HFG nutritionist Claire Turnbull has a guide to products targeted at men.
There seems to be a current trend of food products being marketed towards the male population — you know the ads — are you MAN enough to eat this… are you GAME enough to eat that? It can be tempting to dig in, drink up and hope to feel more manly… but are these foods really right for you?
Sports and energy drinks
It can be easy to forget the impact of what we drink on our weight and overall health. Sports drinks can have as much as 11 teaspoons of sugar in a bottle and have nearly as many kilojoules as three slices of bread or two standard beers. Sports drinks are really only necessary for those doing high intensity training — more than a game of touch or a gym workout.
Energy drinks such as V, Red Bull and Mother are also packed with sugar and stimulants.
Low-fat milk or water.
The humble meat pie is a Kiwi favourite and certainly a very popular ‘man snack’, but it is an easy way to load up on kilojoules and fat without much nutritional goodness. An average mince pie can contain more than 1700kJ and 18g fat — far more than anyone needs for a well-rounded snack!
A wholegrain bread sandwich with lean ham, reduced-fat cheese and salad or tuna and salad. If you want to eat a pie, choose a potato-topped pie to reduce the amount of fat (especially saturated fat), place it on a plate and add vegetables to make a meal of it.
Protein bars and shakes
These male favourites can be quick, convenient and helpful after training for those who are doing regular, long, high-intensity exercise or resistance training. However, on their own these products won’t build muscle or the body of your dreams. The combination of eating healthy, balanced meals and snacks and the right exercise programme are what will get you the results. Some protein shakes and bars are very high in kilojoules and have far more energy in a serving than you need — you can easily cancel out your workout with a single one of these.
If you do moderate exercise for general health and fitness, a glass of low-fat milk and a piece of fruit is adequate after training. Or just make sure you have your next meal as soon as possible after exercise.
One Square Meal
These bars are a very clever invention and certainly a helpful and convenient option for busy, active people.
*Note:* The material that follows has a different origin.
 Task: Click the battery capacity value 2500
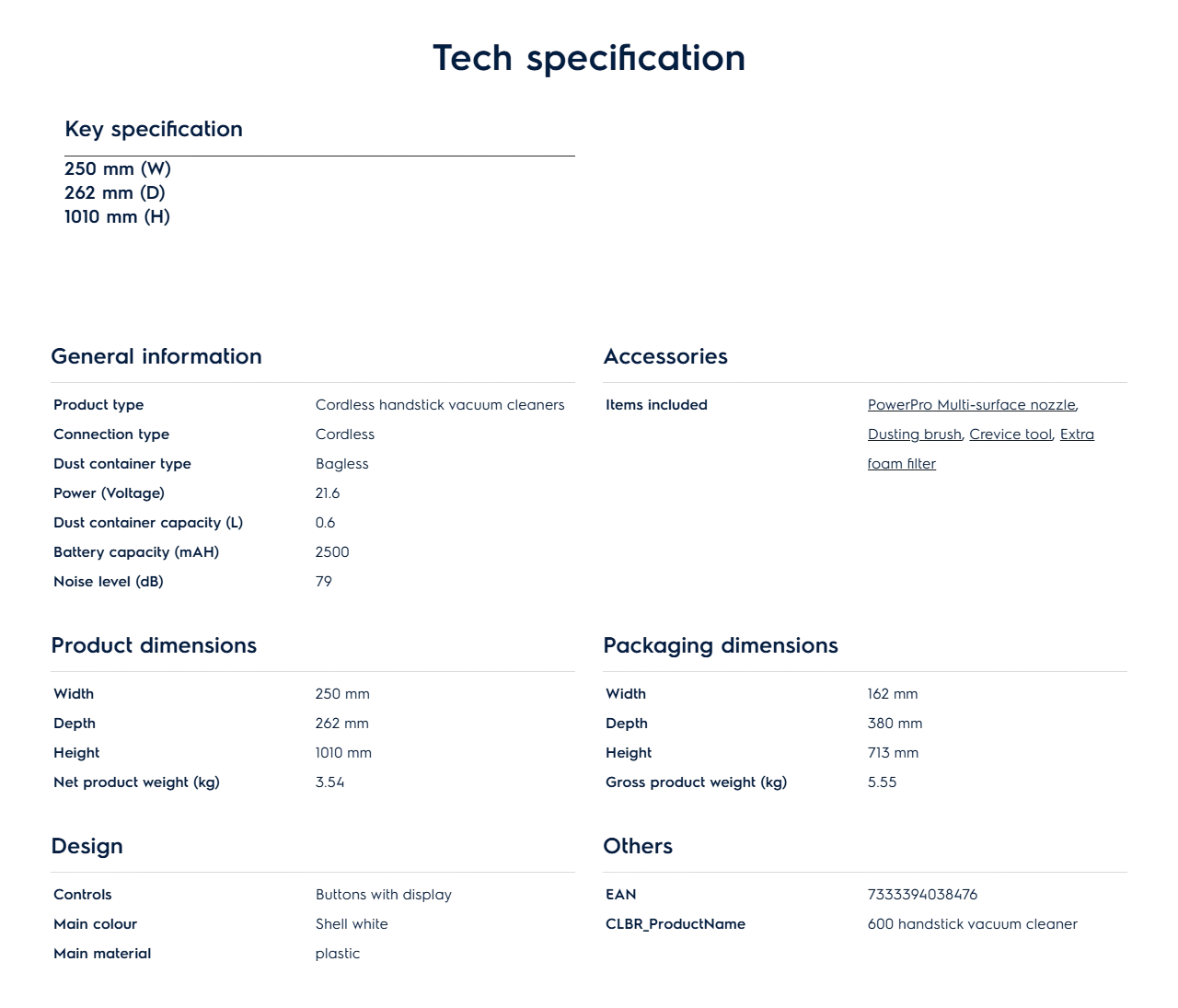pyautogui.click(x=332, y=552)

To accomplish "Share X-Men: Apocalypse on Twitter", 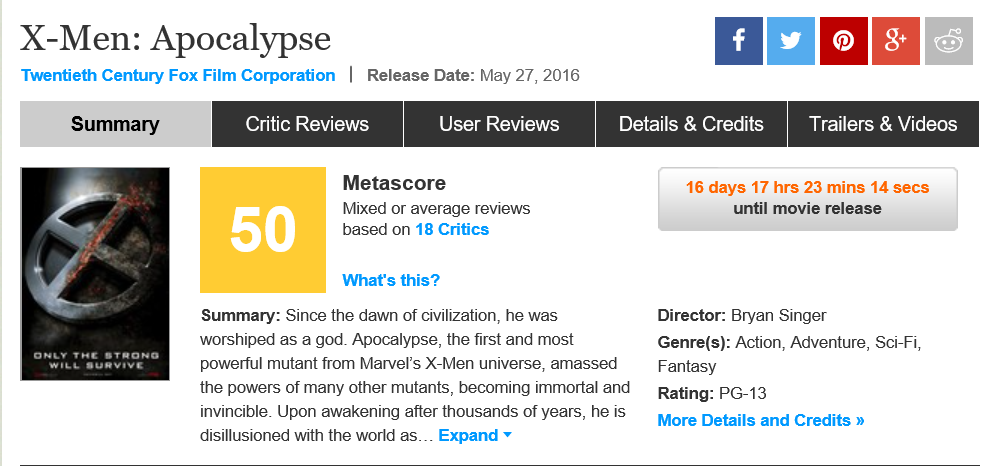I will coord(791,41).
But take note of the name: they are formulated so that two bars (ie. one square) has enough kilojoules, protein and fat for one meal — one-third of your totally daily nutrition needs. I regularly see men who are watching their weight munching on these bars for morning tea or having them as a snack after they have eaten a meal already. A single bar has 1450kJ and 11.7g fat — which is about two to three times more than is needed for a sedentary male for a snack.
A banana, a smaller high-fibre cereal bar or a bite-sized One Square Meal bar.
The TV adverts for Mammoth Yoghurt suggesting that it is the ultimate ‘man food’ are very entertaining. But unlike other yoghurts, these products are not an everyday snack. They have around seven per cent fat (an average fruit yoghurt is around two per cent fat). A single 375g serving has over 2000kJ, 21g fat and 13g saturated fat, which is equivalent to a small meal and similar in total fat to a chocolate bar.
A 150ml pottle of low-fat fruit yoghurt has between 300-600kJ.
Just because you are a man, it doesn’t always mean you need more or a bigger portion than a woman. If you are watching your weight, even if it does seem cheaper or better ‘value’ to upsize, when it comes to your health and looking good, it can be a bad deal. She’s having a cheeseburger with 1428kJ and 16g fat (and probably topping up on some vegetables later!) but you’re thinking a Whopper (2778kJ with 37g fat) or maybe a Double Whopper (3768kJ and 54g fat). Most men don’t need that much fat in one meal.